|
Internet Travel Monitor - Industry News
September 2, 2009
Business Travelers Give Up Amenities to Cut Costs
NEW YORK, NY – As the recession unfolds, a growing number of budget-minded business travelers are shifting to lower-price hotels, whether by choice or because their bosses are telling them to.
The biggest beneficiaries of the shift, travel experts say, are the hotels that keep prices down by not offering amenities like restaurants or meeting rooms.
“Travel managers have told us within their companies they’re moving travelers to lower-tier hotels, ” said Caleb Tiller, spokesman for the National Business Travel Association. “It’s definitely a trend we’ve seen.”
He said companies were taking a varied approach to the switch. Some are requiring it, others strongly encouraging it and others trying to set an example by having even top executives book more modest accommodations.

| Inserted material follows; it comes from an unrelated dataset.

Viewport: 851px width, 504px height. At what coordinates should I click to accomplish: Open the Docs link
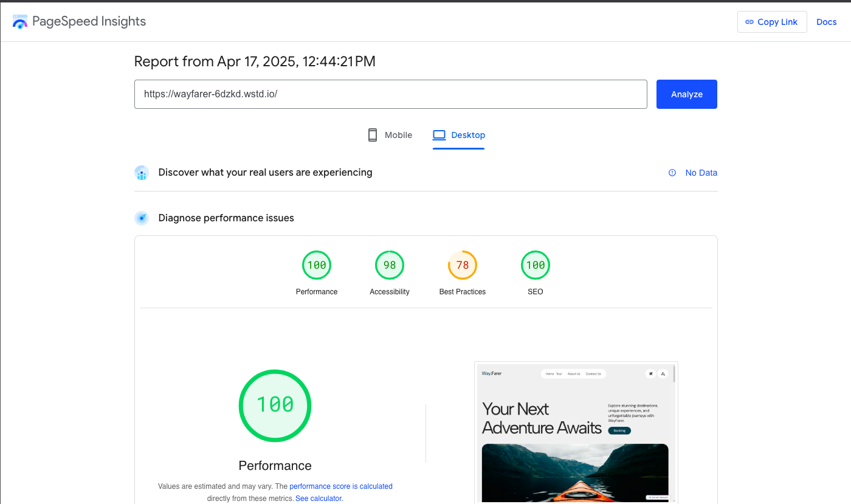coord(827,22)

For those now staying at more bare-bones properties, the downgrading has some discomforts. Alan Hawrylyshen, a technology applications director for a manufacturer of mobile and voice-over-Internet networks, said he had encountered a host of minor inconveniences.
At full-service hotels where he once was a regular, Mr. Hawrylyshen said checking in was welcoming and efficient. “There was never a line. They’d be expecting you, greet you by name.” Hopscotching to different hotels in search of low rates now means staying at places where his information is not already in the computer system.
“Suddenly, checking in takes longer because they have to process your credit card and you have to fill out forms,” said Mr. Hawrylyshen, who travels one to four times a month. “It adds 10 minutes or more, sometimes up to half an hour” to his already hectic schedule.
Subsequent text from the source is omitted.